La manifestation des émotions révèle une certaine dichotomie et le sport n’échappe pas à ce constat.
Il n’y a pas de bonnes ou mauvaises émotions, à proprement parler. Même la colère, lorsqu’elle est correctement contrôlée, peut être bénéfique. Ce sont les manifestations de ces émotions qui, dans leur contexte, paraissent acceptables ou non. On ne laisse pas exploser sa joie de la même manière lorsqu’on remporte une partie de snooker ou un match de football.
Comme vous le savez certainement, le sport permet de ressentir toutes les émotions existantes. En effet, ne dit-on pas qu’une vie se passe en un match de foot ?
De la joie à la déception, de l’enthousiasme et l’espoir aux regrets et à l’affliction.
Roland Barthes l’avait compris, lorsqu’il faisait du récit du tour de France une véritable épopée extraordinaire. Ces foules s’amassant le long des routes escarpées afin de voir leur champion passer, espérant peut-être les toucher. Que d’engouement, de ferveur, et que de pleurs lorsque son favoris craque ! Malheureusement aujourd’hui les rebondissements du Tour sont plus liés aux nombreuses affaires de dopage qu’à la course elle-même.
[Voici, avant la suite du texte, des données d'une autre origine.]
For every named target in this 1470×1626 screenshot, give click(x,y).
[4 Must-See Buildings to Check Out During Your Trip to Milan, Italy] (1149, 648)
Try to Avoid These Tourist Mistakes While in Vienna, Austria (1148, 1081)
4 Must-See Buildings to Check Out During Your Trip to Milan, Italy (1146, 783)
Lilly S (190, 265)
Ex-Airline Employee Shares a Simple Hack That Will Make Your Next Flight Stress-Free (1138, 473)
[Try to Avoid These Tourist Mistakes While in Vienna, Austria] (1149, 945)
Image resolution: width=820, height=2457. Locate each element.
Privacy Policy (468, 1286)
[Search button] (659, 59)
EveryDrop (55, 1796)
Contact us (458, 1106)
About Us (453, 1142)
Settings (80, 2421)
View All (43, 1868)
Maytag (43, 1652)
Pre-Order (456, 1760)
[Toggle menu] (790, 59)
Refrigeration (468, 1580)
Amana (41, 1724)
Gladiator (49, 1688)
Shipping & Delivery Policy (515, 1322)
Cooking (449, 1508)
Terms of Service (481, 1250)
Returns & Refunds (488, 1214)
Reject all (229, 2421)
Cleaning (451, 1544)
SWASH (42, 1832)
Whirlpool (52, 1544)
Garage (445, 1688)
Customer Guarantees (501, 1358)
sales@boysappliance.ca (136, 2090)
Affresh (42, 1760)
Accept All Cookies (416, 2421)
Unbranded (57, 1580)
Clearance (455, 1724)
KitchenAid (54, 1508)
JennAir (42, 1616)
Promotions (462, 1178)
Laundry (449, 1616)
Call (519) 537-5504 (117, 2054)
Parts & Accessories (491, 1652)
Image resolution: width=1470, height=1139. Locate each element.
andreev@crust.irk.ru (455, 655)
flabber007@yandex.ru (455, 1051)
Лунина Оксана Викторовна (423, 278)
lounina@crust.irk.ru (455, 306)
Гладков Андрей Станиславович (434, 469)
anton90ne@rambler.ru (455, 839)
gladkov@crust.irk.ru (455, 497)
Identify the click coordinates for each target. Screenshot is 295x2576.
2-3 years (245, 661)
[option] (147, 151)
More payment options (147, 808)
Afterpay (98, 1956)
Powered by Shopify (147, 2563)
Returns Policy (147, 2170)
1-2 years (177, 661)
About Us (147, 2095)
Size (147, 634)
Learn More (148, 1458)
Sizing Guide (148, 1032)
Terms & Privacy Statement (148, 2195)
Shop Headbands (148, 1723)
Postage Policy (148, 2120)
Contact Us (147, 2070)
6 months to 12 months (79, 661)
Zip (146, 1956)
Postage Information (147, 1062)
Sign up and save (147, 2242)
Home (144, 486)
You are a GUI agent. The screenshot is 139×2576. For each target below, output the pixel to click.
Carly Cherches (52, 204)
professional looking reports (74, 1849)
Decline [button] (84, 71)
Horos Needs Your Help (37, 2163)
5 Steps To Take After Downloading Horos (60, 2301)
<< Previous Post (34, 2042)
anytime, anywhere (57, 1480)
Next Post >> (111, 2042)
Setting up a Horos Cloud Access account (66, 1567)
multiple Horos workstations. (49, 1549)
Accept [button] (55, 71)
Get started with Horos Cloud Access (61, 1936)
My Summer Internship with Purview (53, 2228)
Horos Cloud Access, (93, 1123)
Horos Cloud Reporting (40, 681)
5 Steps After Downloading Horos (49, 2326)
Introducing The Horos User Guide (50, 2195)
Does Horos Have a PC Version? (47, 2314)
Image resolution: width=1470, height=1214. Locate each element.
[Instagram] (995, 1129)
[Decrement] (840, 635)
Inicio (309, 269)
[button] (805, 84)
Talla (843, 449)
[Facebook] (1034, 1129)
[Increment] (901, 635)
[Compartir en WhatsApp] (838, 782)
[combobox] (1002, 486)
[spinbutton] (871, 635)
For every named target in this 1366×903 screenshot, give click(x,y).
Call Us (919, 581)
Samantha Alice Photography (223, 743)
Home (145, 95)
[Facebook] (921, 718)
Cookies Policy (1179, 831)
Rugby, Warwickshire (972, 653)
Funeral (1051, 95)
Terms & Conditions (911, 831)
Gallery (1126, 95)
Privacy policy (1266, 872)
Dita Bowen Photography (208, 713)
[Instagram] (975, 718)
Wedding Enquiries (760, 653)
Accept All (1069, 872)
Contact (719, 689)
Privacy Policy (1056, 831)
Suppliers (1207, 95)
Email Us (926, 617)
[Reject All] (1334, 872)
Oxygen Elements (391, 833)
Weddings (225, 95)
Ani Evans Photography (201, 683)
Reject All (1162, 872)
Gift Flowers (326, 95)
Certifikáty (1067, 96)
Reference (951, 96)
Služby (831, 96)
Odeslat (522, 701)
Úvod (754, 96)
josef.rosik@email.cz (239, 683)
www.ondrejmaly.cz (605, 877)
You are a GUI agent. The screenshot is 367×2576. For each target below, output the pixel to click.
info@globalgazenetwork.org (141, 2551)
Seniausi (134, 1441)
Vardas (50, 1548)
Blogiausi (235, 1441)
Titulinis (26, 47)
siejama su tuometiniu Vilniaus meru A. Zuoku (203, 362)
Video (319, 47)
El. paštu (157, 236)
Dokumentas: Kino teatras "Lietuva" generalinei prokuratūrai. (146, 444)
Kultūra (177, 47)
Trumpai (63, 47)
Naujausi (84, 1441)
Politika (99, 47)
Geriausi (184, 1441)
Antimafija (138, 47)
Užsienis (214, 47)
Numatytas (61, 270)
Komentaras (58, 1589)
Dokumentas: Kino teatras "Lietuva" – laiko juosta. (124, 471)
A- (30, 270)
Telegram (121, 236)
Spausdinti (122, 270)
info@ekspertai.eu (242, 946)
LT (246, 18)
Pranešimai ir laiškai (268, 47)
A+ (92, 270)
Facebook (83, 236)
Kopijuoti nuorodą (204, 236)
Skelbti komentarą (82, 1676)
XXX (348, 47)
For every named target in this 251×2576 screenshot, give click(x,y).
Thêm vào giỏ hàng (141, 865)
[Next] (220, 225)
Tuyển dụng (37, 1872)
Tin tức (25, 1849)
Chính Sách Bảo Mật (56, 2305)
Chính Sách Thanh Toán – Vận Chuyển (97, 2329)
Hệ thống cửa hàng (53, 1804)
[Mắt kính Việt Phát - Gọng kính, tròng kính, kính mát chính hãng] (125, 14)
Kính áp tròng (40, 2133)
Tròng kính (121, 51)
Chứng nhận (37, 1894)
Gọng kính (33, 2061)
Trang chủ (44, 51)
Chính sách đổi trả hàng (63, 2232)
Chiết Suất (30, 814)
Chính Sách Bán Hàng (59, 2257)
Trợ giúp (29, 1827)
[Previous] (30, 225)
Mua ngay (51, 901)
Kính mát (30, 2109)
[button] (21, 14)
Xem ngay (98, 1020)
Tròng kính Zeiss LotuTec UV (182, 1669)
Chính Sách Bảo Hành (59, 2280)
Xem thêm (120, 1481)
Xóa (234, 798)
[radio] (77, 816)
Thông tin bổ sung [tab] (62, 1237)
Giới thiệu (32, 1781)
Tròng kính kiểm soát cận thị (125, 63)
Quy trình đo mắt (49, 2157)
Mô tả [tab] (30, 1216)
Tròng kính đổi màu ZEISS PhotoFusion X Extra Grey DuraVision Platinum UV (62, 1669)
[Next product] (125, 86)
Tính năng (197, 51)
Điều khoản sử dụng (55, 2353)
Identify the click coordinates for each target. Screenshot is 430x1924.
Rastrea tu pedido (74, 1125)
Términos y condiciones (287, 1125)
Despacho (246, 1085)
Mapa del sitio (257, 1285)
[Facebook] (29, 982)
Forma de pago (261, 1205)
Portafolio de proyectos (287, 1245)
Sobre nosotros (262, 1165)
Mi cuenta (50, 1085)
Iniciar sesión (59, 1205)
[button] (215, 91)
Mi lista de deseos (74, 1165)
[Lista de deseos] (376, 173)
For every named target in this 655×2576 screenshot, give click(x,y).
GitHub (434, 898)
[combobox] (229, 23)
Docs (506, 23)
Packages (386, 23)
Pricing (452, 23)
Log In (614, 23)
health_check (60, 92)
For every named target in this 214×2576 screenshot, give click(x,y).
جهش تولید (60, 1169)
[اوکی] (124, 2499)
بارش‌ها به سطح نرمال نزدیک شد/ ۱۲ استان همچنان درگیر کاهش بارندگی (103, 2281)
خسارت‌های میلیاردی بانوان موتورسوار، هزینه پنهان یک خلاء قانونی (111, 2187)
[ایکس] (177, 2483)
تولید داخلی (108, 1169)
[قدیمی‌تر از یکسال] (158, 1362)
Les terrains de foot eux-mêmes ne sont-ils pas de grandes arènes dans lesquelles se battent des gladiateurs au péril de leur vie ? La comparaison semble peut-être exagérée, mais n’est-ce pas de cette manière que le public et les commentateurs le vivent ? A l’image de Bernard Jonzier qui ne peut dissimuler ces émotions, alors que « Tom Tom » ne vient que de dépasser le dixième coureur !
Mais ces émotions parfois mal gérées peuvent laisser place à des débordements.
Comme Jean-Marie Brohm le surnomme, l’ « opium du peuple » engendre une foule d’émotions parfois difficiles à contenir. Tous ces gens dont la vie dépend de l’issue du match du samedi soir ne vivent que par et pour le sport. Cela allant parfois jusqu’à de violents affrontements entre hordes de supporters en ébullition.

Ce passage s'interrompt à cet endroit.